WHAT YOU HAVE TO DO –
Repeat the records word for word, from the first line through the line containing "Looking at the", inclusive.

Extracted records –
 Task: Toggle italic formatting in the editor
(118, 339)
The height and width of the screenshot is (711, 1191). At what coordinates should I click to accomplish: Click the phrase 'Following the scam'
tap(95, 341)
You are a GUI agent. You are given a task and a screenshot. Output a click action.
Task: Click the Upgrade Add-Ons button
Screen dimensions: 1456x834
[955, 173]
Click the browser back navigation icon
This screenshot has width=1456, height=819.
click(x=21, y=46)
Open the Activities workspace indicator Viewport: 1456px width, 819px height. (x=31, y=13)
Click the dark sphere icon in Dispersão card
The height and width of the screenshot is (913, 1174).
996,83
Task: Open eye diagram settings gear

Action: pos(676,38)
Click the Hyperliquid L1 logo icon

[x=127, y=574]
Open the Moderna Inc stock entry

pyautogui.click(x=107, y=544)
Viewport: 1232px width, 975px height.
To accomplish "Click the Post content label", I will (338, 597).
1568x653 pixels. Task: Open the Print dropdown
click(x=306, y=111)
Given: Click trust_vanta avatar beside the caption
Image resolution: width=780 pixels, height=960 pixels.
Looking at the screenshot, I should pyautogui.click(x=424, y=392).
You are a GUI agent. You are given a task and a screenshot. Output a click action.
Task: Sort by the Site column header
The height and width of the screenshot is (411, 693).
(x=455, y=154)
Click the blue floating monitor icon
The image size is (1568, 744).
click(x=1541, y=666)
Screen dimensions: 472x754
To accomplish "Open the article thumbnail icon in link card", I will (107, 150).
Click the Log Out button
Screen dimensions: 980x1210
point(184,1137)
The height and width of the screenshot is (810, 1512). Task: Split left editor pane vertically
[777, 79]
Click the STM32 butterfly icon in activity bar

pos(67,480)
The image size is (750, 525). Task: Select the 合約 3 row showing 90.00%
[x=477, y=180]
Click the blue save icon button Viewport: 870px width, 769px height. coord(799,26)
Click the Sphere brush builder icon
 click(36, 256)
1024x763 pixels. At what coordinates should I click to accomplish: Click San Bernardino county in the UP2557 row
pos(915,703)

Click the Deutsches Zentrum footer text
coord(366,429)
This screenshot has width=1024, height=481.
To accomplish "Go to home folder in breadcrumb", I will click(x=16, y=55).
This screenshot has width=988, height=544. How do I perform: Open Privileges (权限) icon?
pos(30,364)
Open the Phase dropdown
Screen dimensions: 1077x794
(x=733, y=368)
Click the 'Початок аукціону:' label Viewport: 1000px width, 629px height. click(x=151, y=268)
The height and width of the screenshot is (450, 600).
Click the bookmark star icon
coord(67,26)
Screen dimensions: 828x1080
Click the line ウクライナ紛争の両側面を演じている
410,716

WRITTEN RESPONSE –
 Task: Toggle italic formatting in the editor
(118, 339)
The height and width of the screenshot is (711, 1191). At what coordinates should I click to accomplish: Click the phrase 'Following the scam'
tap(95, 341)
You are a GUI agent. You are given a task and a screenshot. Output a click action.
Task: Click the Upgrade Add-Ons button
Screen dimensions: 1456x834
[955, 173]
Click the browser back navigation icon
This screenshot has width=1456, height=819.
click(x=21, y=46)
Open the Activities workspace indicator Viewport: 1456px width, 819px height. (x=31, y=13)
Click the dark sphere icon in Dispersão card
The height and width of the screenshot is (913, 1174).
996,83
Task: Open eye diagram settings gear

Action: pos(676,38)
Click the Hyperliquid L1 logo icon

[x=127, y=574]
Open the Moderna Inc stock entry

pyautogui.click(x=107, y=544)
Viewport: 1232px width, 975px height.
To accomplish "Click the Post content label", I will (338, 597).
1568x653 pixels. Task: Open the Print dropdown
click(x=306, y=111)
Given: Click trust_vanta avatar beside the caption
Image resolution: width=780 pixels, height=960 pixels.
Looking at the screenshot, I should pyautogui.click(x=424, y=392).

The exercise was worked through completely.